US appears split over biotech food case - EU
Date: 25-Nov-02
Country: USA
Author: Doug Palmer
"It's ... clear that not everybody in the U.S. government agrees on a WTO case," said one EU official.
While the U.S. Trade Representative's office appears eager to bring a case against the EU before the World Trade Organization, "it's quite clear the State Department is much more cautious," the official said, speaking on condition of anonymity.
U.S. farm and biotech groups recently stepped up pressure on the Bush administration to persuade the EU to lift it's four-year-old moratorium on the approval of genetically modified crops. The moratorium has resulted in a defacto ban on imports of genetically modified corn from the United States.
The EU position is driven by consumer fears over the safety of the food products, even though U.S. officials maintain there is no evidence that the modified crops pose any threat.
Any U.S. trade challenge could further strain relations with Europe at a time when the Bush administration's tariffs on imported steel and rejection of the Kyoto treaty on global warming has alienated many Europeans.
Last week, a coalition of 30 domestic agricultural groups urged U.S. Trade Representative Robert Zoellick to bring a WTO case against the EU if Brussels does not drop the moratorium.
The U.S. industry groups also want the EU to change proposals that require products made from genetically modified crops to be labeled and traced to their source.
The EU council of agricultural ministers could put the finishing touches on those proposals next week.

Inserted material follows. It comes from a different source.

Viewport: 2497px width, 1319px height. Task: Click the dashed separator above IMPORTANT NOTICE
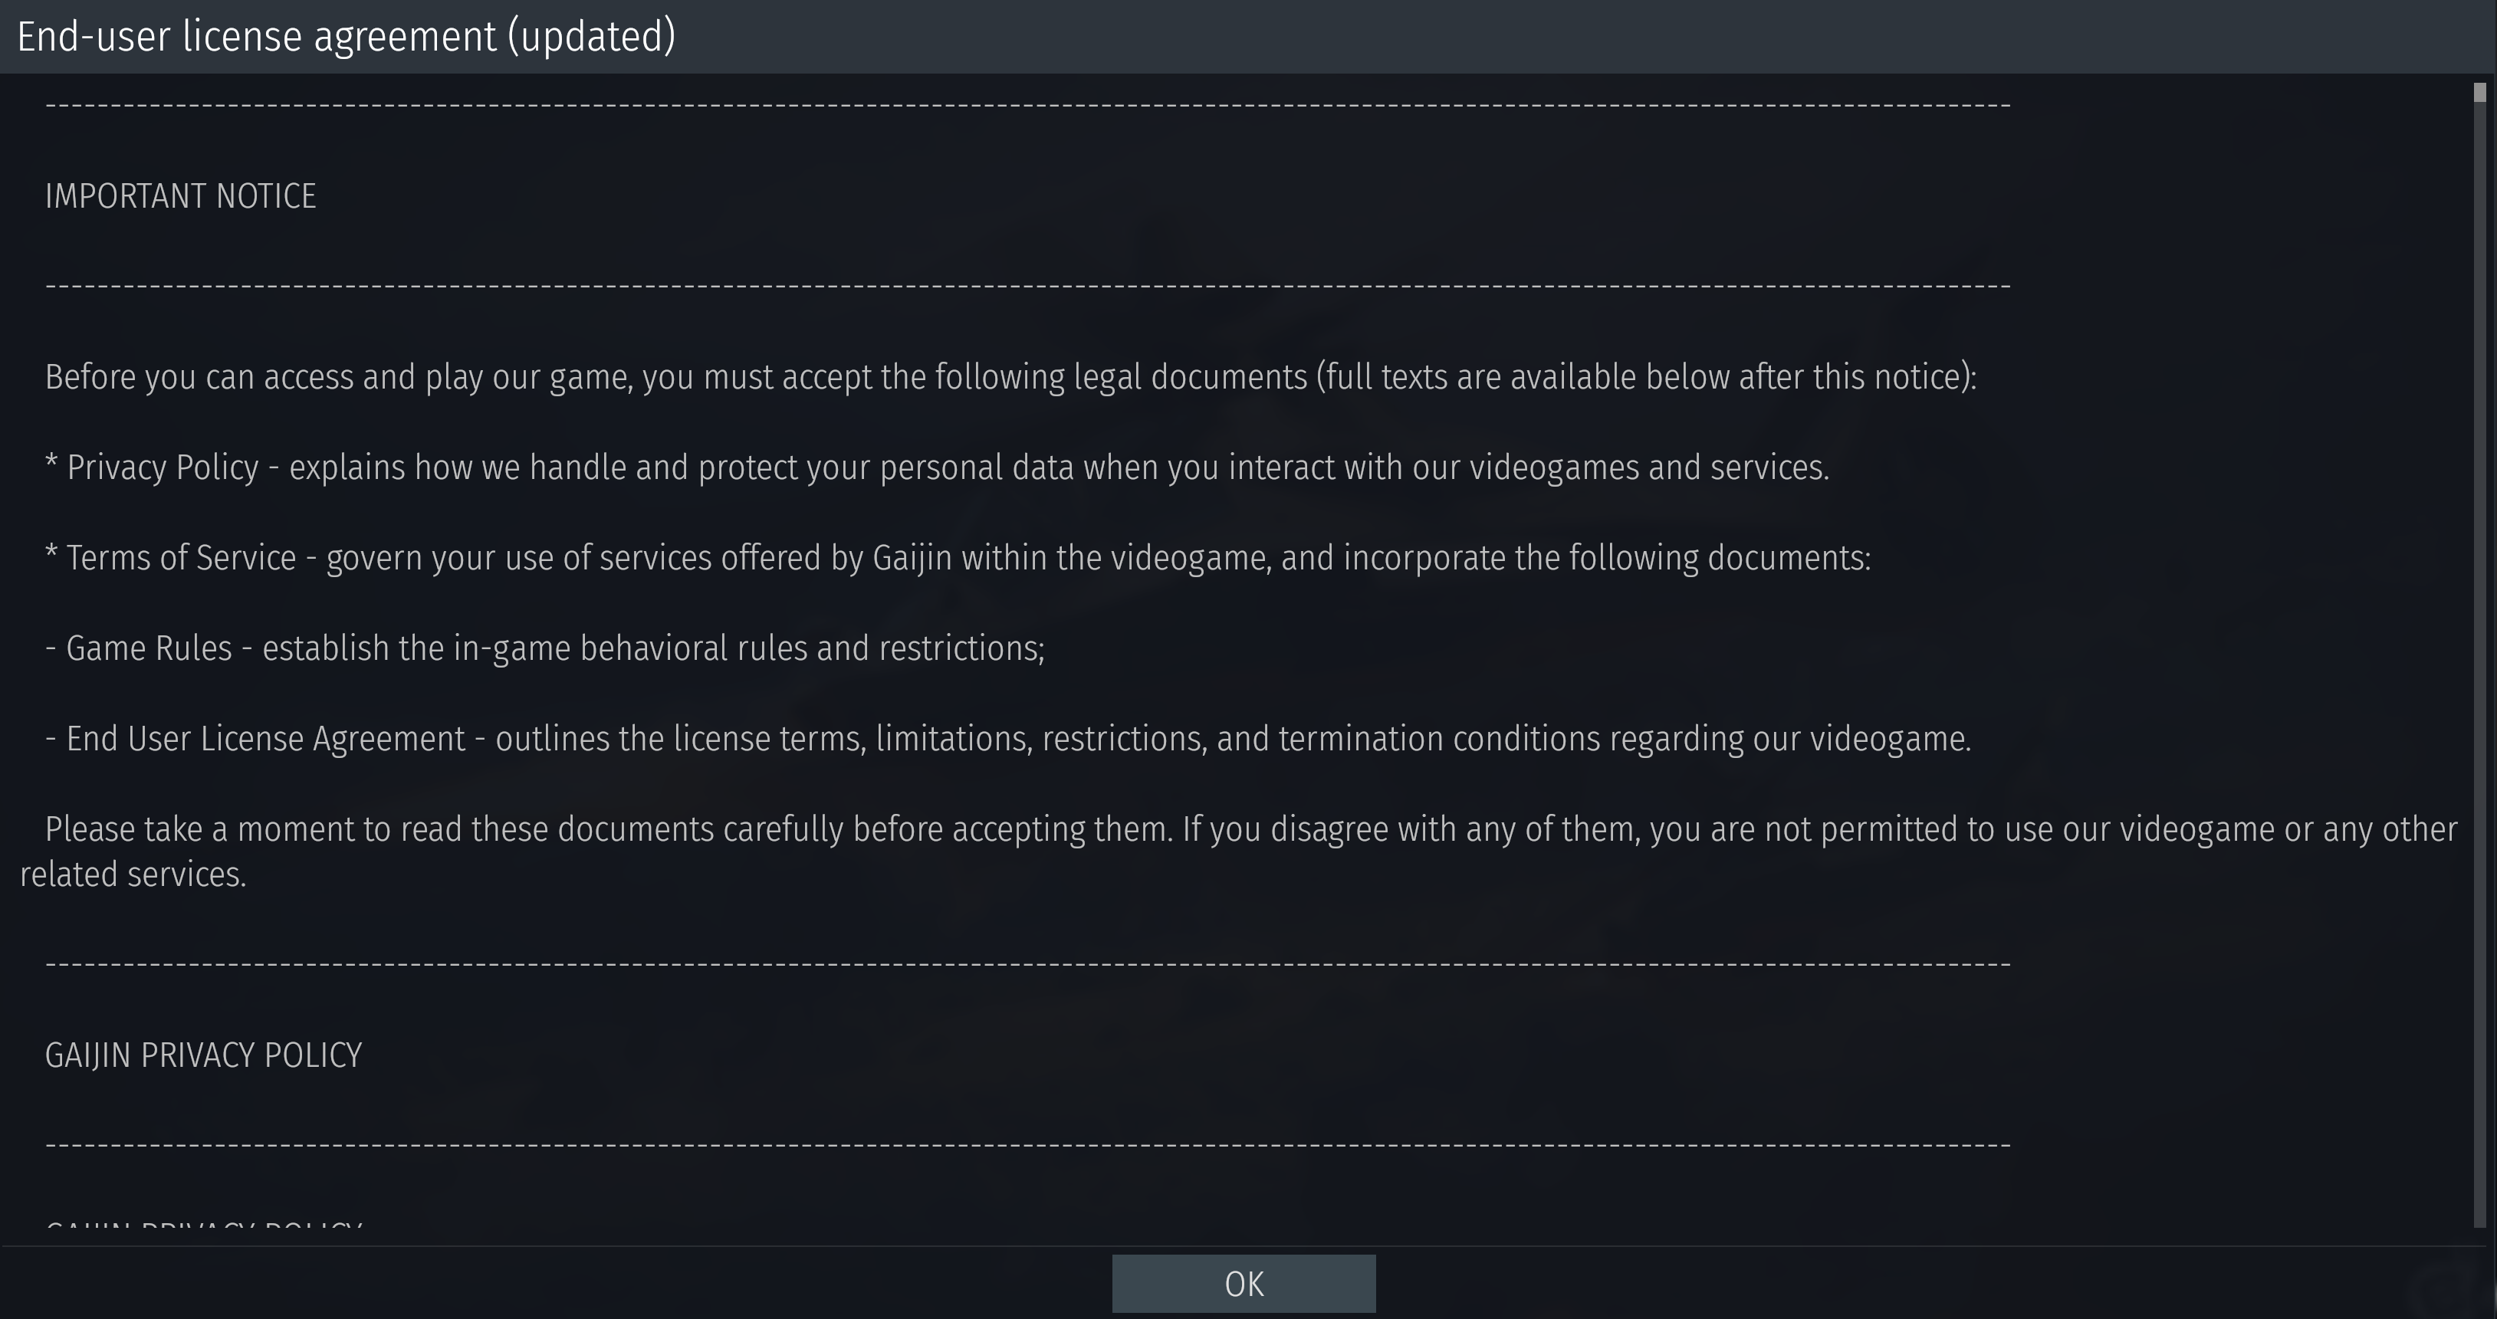[1027, 105]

Nine of the EU's 15 members are opposed to lifting the moratorium until the new labeling and traceability legislation is in place. That is not expected before next summer and could take even longer, EU officials said.
A WTO challenge by the United States could keep the moratorium in place even longer by encouraging EU member states to delay taking any action until the case is resolved, the aides said.
But Isi Siddiqui, vice president at CropLife America, a farm chemical and biotech industry group, said U.S. industry has nothing to lose by pursuing the case since there is no guarantee the EU will ever voluntarily lift its moratorium.
Bush administration officials recently have stepped up their criticism of the EU, saying its moratorium prompted some African nations to refuse U.S. food aid because of fears it could contain genetically modified crops.
The EU has "to do a better job of addressing the concern in sub-Saharan Africa, U.S. Commerce Undersecretary Grant Aldonas told reporters on Thursday. "Otherwise people are going to die" of starvation."
Willy Helin, a spokesman for the European Commission's delegation to Washington, said the comments were out of line.
"We sincerely believe those comments and those attacks were misplaced," Helin said. "We do not tell countries where and how to buy their goods."
However, the EU has told countries in Southern Africa that genetically modified crops examined so far by scientific officials "were safe for health," said another EU official.